▽

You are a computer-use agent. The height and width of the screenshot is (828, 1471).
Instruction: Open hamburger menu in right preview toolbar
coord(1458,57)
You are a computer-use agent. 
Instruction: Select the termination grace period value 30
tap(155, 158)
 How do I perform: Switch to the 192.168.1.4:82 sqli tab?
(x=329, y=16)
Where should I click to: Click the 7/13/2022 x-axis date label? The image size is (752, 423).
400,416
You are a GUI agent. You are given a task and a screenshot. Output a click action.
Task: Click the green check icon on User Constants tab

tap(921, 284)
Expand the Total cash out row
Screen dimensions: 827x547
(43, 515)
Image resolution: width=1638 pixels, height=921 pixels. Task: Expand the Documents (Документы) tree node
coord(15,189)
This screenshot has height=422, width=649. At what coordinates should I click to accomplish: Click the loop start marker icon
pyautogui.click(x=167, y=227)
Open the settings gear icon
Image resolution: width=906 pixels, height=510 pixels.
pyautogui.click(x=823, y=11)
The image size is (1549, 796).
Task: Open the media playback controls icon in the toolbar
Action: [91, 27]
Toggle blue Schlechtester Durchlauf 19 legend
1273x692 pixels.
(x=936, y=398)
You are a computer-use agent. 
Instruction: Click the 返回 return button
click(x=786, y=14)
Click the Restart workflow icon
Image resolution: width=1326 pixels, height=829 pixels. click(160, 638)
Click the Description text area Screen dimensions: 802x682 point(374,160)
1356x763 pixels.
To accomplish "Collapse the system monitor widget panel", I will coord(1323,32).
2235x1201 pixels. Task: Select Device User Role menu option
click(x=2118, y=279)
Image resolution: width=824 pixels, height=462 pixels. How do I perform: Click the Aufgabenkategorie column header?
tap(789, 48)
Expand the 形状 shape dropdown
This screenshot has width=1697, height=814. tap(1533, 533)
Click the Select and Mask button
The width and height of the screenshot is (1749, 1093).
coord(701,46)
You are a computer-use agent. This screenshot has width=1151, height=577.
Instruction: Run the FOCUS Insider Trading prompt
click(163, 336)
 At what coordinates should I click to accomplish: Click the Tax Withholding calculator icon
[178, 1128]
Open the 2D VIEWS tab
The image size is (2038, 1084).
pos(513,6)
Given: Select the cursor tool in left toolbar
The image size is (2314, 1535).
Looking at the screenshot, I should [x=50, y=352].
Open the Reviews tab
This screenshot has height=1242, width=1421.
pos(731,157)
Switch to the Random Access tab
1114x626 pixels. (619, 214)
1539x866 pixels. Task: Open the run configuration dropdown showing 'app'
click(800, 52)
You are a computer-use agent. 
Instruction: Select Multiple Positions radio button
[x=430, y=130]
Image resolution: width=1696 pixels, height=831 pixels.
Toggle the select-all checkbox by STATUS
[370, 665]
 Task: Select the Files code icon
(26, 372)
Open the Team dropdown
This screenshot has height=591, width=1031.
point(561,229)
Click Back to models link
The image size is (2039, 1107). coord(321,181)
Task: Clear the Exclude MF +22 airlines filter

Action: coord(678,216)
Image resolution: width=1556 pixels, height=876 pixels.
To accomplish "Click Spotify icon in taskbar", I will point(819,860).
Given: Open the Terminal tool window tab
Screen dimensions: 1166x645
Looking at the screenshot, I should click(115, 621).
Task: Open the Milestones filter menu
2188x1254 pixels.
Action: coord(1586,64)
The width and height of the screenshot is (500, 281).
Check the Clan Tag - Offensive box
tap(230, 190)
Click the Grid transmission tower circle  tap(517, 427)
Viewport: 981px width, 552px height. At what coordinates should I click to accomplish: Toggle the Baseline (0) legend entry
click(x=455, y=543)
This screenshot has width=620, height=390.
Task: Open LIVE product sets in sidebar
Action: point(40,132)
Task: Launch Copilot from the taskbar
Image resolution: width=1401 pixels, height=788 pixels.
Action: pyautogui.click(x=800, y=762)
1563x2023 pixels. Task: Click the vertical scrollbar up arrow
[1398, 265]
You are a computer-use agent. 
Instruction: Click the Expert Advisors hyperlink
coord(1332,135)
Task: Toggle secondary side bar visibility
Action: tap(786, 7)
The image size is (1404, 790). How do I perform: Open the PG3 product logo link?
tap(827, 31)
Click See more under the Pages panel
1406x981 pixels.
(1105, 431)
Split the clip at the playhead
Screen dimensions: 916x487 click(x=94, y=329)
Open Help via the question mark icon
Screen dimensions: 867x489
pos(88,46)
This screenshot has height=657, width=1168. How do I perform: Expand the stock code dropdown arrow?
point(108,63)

△

* Required work *
Exactly the lines from the one containing "This screenshot has height=657, width=1168." to the final line of the entries must be restated, and no others.

* Worked solution *
This screenshot has height=657, width=1168. How do I perform: Expand the stock code dropdown arrow?
point(108,63)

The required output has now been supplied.